Se esiste davvero un’alternativa concreta al dominio politico ed economico occidentale, questa può essere trovata nei Paesi Brics. Si tratta di un raggruppamento di economie mondiali emergenti guidato da Brasile, Russia, India e Cina. Nel 2010 si è aggiunto anche il Sudafrica e nell’ottobre del 2024 si è tenuto il sedicesimo vertice dove per la prima volta hanno partecipato anche Egitto, Emirati Arabi Uniti ed Etiopia. L’organizzazione intergovernativa mira anche a creare un nuovo asse economico dominante, nella sfida a un dollaro che continua a mantenere il primato ma senza la solidità di un tempo.

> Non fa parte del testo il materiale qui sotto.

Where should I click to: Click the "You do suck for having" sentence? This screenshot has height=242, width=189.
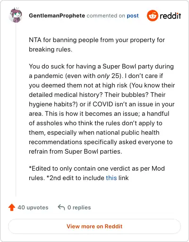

Il dollaro – La moneta degli Stati Uniti ancora oggi è la guida economica del mondo. L’influenza del biglietto verde è tale da prezzare l’oro e l’energia Ciò vuol dire che se il dollaro si rafforza, il prezzo del greggio tende a calare, mentre con un dollaro debole il prezzo del petrolio sale. Il 58% delle riserve valutarie del mondo è in dollari, il 54% delle fatture dell’export mondial è in dollari e l’89% delle transizioni valutarie mondiali è in dollari. Ma l’onnipotenza mostra le prime crepe. È vero che le riserve valutarie del mondo in dollari sono il 58% ma all’inizio del millennio erano più del 72%. A questo si aggiunge il neoeletto presidente Donald Trump e la promessa di una nuova politica economica americana e mondiale. In un post su X dell’1 dicembre scriveva: «l’idea che i Paesi Brics si allontanino dal dollaro mentre noi stiamo qui a guardare, è finita. Questi Paesi devono impegnarsi a non creare una moneta alternativa né ad aderire ad alcun progetto per sostituire il nostro potente dollaro. Altrimenti noi gli applicheremo dazi del 100% e gli imporremo di dire addio al mercato americano. Lo stesso accadrà a chiunque intenda non usare il dollaro nel commercio internazionale». Dazi a tappeto e l’insistenza sull’onnipotenza del dollaro tuttavia potrebbero non essere la soluzione migliore. Come dice a La Repubblica Giampaolo Galli, economista della Cattolica: «In tanti paesi una provocazione come quella di escluderli dagli scambi globali suona intollerabile, e non fa altro che alimentare gli sforzi per trovare alternative». Lo ricorda anche l’ISPI, l’Istituto per gli studi di politica internazionale: quanto più il Tesoro americano utilizza il sistema di pagamenti per imporre sanzioni e usa il dollaro come arma, tanto più i Paesi colpiti o minacciati ricorrono a strumenti monetari alternativi.
L’Asse Cina-Russia – L’alleanza economica Pechino-Mosca è il tentativo più reale a oggi per de-dollarizzare l’economia globale. Il 4 febbraio 2022 i due paesi hanno siglato un accordo di cooperazione a lungo termine. La Cina ha aperto ai russi il proprio sistema di pagamenti Cips (Crossborder Interbank Payment System) e hanno concluso tra loro accordi swap, ovvero la possibilità di scambiarsi valuta. La collaborazione è stata favorita dall’embargo occidentale contro la Russia dopo lo scoppio della guerra in Ucraina, il che ha costretto il presidente russo Vladimir Putin a volgere lo sguardo verso est. Nel mentre il presidente cinese Xi Jinping non solo aumentava la costruzione di opere pubbliche nel Paese ma creava anche strutture meno visibili come quelle finanziare. Cips è a oggi un sistema di pagamento alternativo che comprende 142 istituzioni finanziare che partecipano in forma diretta, 1.394 indirettamente (il sistema occidentale Swift mantiene ancora il primato con 11mila banche aderenti). Russia e Cina esportano prodotti tra loro con la possibilità di essere pagati con la propria valuta all’interno di una nuova area valutaria fondata sulla moneta cinese e libera dal dominio del dollaro. L’utilizzo del renminbi, la moneta di Pechino, negli scambi commerciali internazionali è esploso negli ultimi 15 anni, dallo 0% del 2010 fino a più del 50% nel 2023. La Banca centrale cinese ha attivato swap lines bilaterali con le banche centrali di più di 40 paesi tra cui gli altri membri dei Brics.